Narrativamente falando, essa falta de ação entre os dois pode parecer estranha, mas é algo que também faz sentido dentro dessas ideias metafísicas que a obra possui.

O próprio Tenma, ao representar essa ideia radical de um bem quase absoluto, não irá responder a um instinto totalmente humano. Ele é uma espécie de santo.

As atitudes de Tenma podem soar altruístas demais, mas da mesma forma que Johan é uma alegoria para o mal, Tenman é uma alegoria para o bem. E os dois, cada um na sua medida, funcionam como conceitos utópicos dessas ideias.

O fato de Tenma, novamente, salvar Johan no final mostra essa falta de uma emoção diretamente humana, mostra essa falta de uma natureza “pecadora” no personagem — ele é incapaz de quebrar um mandamento. Tenma não age pelas suas emoções, mas por um espírito de bondade.

Não importa o que aconteça, não importa que a vida dele tenha se transformado em um inferno, ele nunca vai quebrar um pretenso juramento da profissão e permanecerá virtuoso.
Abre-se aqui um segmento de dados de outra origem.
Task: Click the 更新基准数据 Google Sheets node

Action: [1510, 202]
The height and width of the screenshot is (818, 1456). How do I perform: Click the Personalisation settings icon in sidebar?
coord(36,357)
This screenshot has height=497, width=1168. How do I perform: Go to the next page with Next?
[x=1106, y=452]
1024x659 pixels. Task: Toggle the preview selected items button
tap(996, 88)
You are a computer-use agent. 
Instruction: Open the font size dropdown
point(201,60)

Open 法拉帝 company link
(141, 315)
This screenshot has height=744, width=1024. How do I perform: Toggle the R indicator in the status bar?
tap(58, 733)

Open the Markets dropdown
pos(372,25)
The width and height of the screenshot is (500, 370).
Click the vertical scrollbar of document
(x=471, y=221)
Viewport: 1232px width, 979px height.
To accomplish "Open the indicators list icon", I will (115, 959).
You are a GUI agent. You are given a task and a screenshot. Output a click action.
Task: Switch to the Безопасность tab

A obra coloca Tenma como refém do juramento da medicina, mas, na verdade, ele vive sob um juramento divino. Nunca irá matar, roubar, ou quebrar qualquer lei cristã. Não importa a situação em que esteja.

Tenma é, em certa medida, como um personagem do escritor Georges Bernanos.

Um homem que pode ser atormentado pelo que for, mas não irá se corromper e poderia morrer por essa santidade não declarada. E talvez o final, com Johan sumindo, seja até uma sugestão de que, apesar daquela aparente paz passageira, o seu sofrimento não terá fim.